(Dataset records)
_ _ _ _ _

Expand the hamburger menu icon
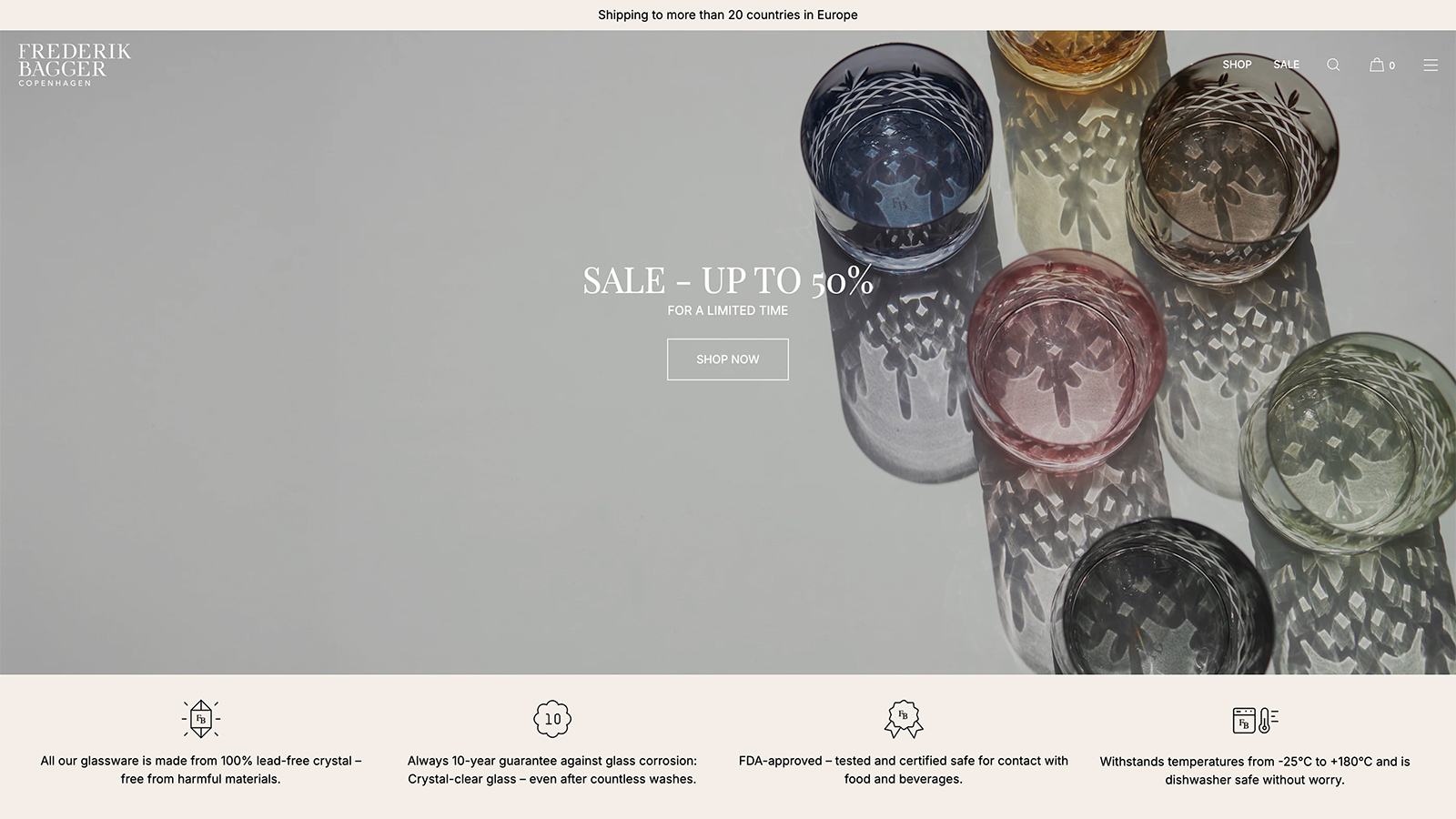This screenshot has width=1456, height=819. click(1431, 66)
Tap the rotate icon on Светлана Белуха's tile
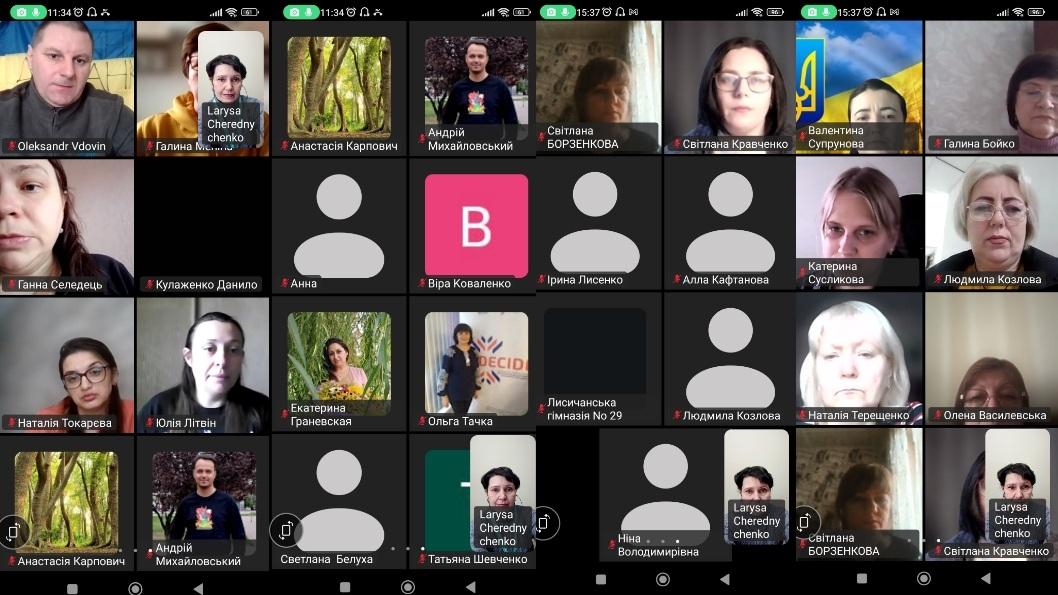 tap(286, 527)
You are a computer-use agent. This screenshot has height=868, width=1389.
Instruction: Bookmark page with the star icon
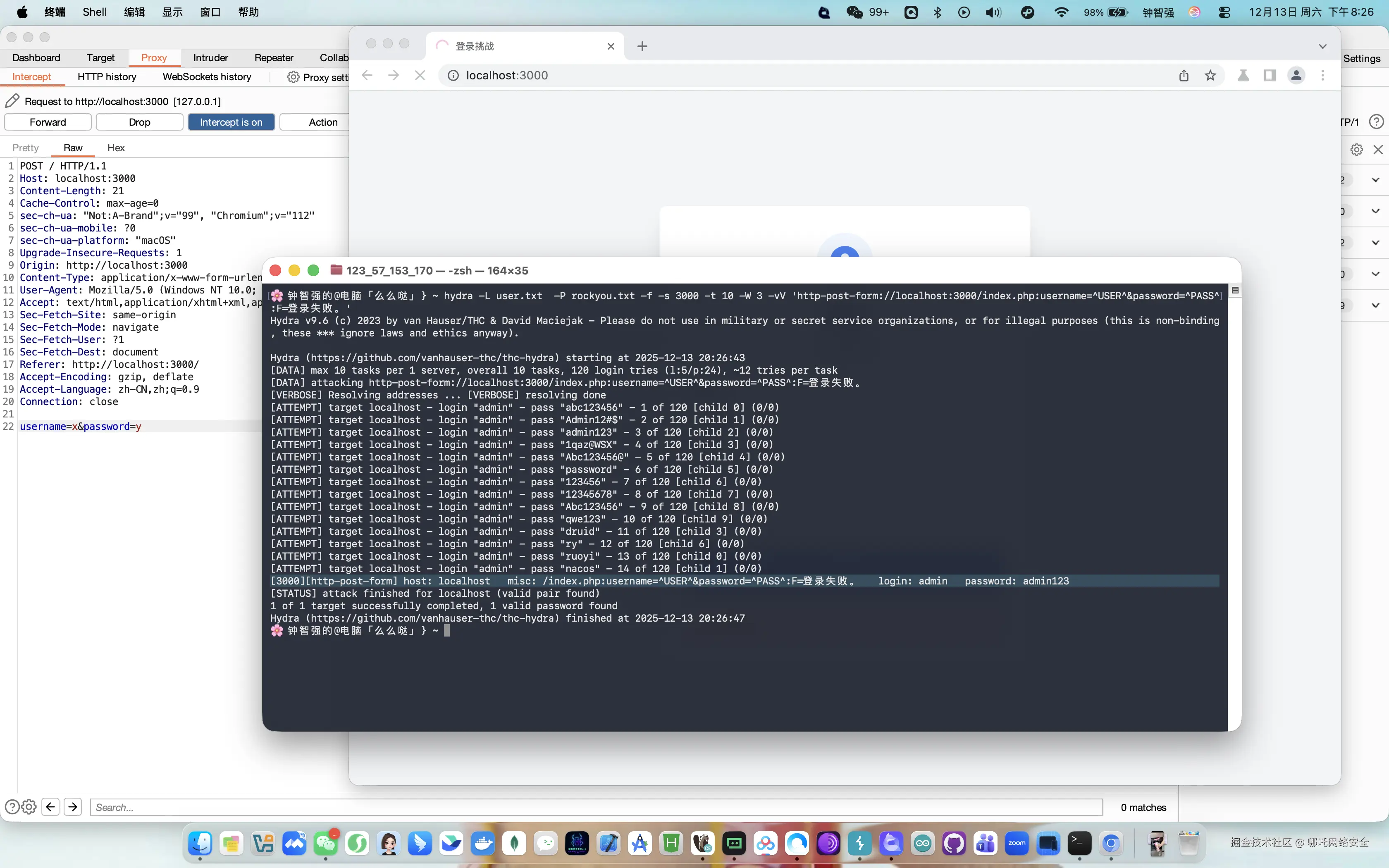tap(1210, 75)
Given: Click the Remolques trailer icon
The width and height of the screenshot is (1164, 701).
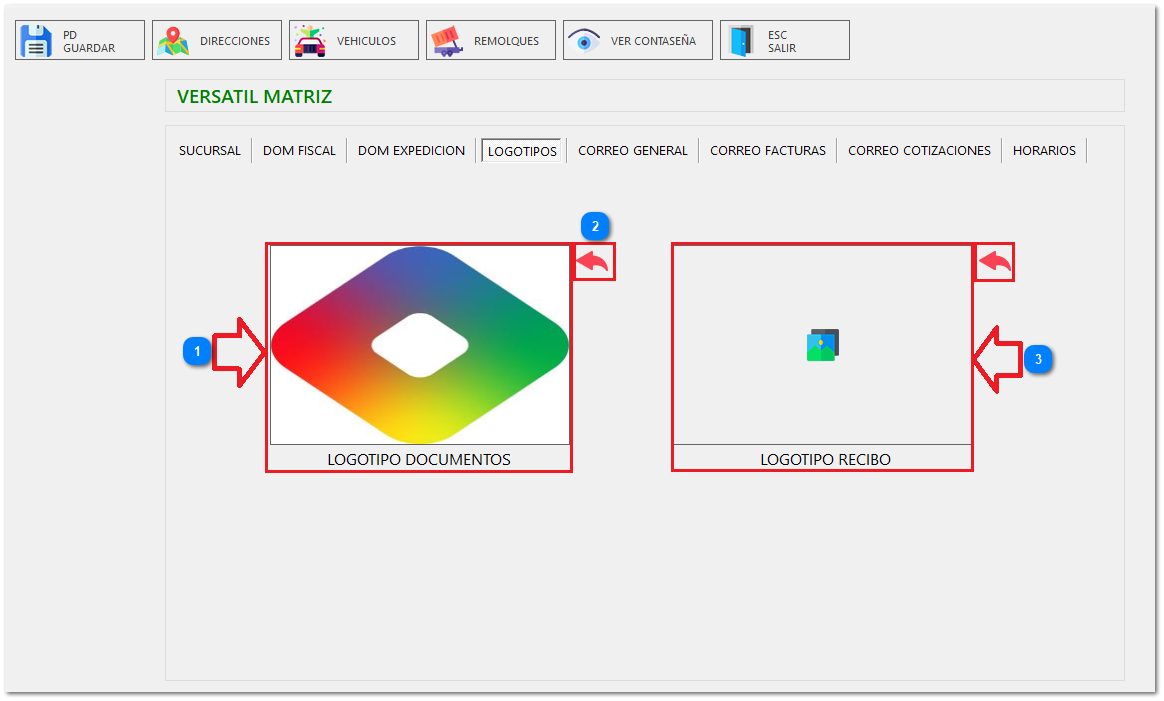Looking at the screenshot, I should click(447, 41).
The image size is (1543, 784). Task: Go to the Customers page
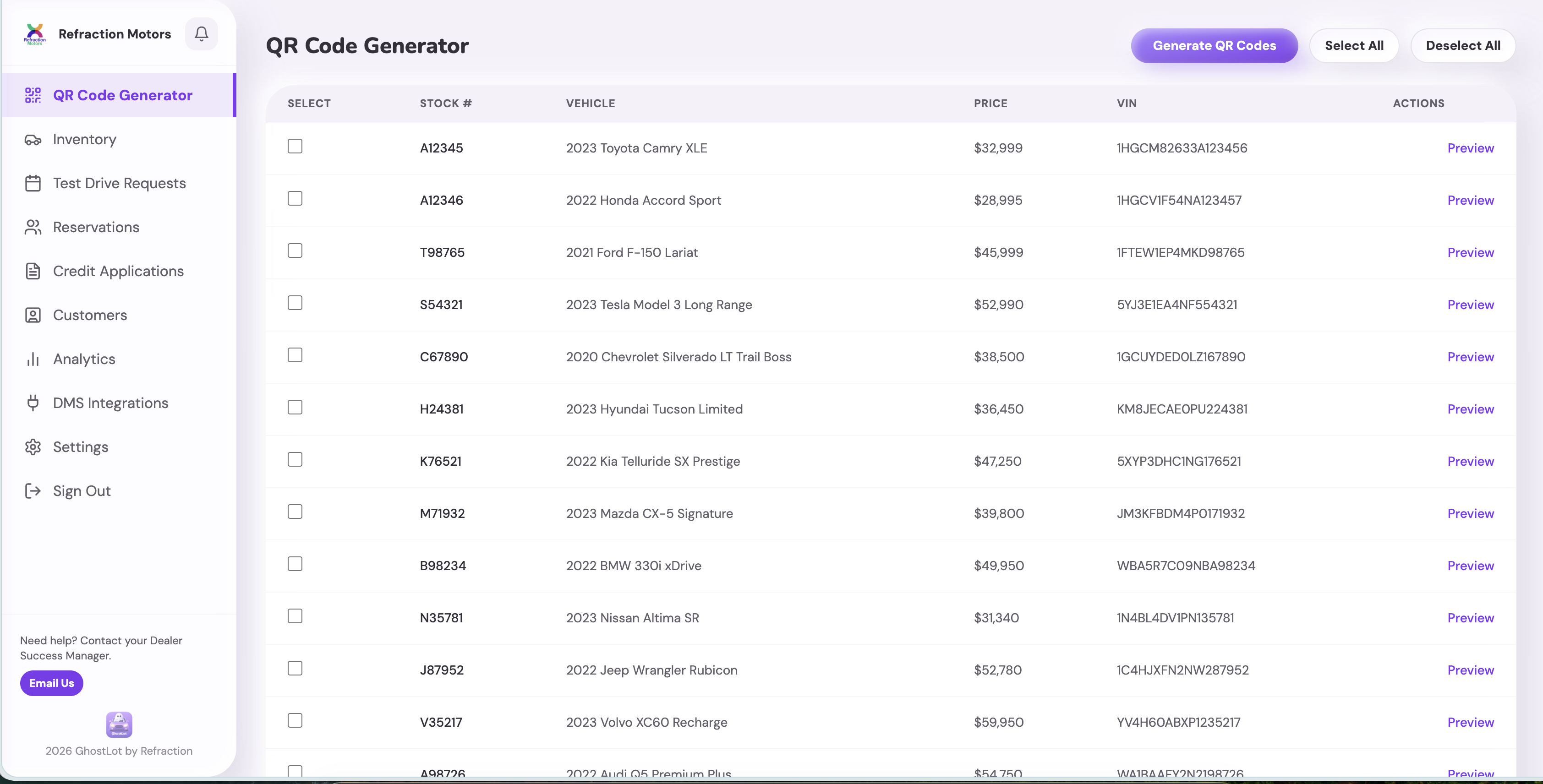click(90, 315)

_ _ _ _ _

_WHAT NEEDS TO BE DONE_.
Can you express these records as a two-column CSV with the headers "request" and "answer", one row per record, putting each record's text and its answer in a single quoted field with any line breaks replaced by spaces? Leave the pictures out.

_RESULT OF THIS EXERCISE_.
request,answer
"Expand the hamburger menu icon","This screenshot has width=1456, height=819. click(1431, 66)"
"Tap the rotate icon on Светлана Белуха's tile","tap(286, 527)"
"You are a computer-use agent. This screenshot has height=868, width=1389. Instruction: Bookmark page with the star icon","tap(1210, 75)"
"Given: Click the Remolques trailer icon The width and height of the screenshot is (1164, 701).","Looking at the screenshot, I should click(447, 41)."
"The image size is (1543, 784). Task: Go to the Customers page","click(90, 315)"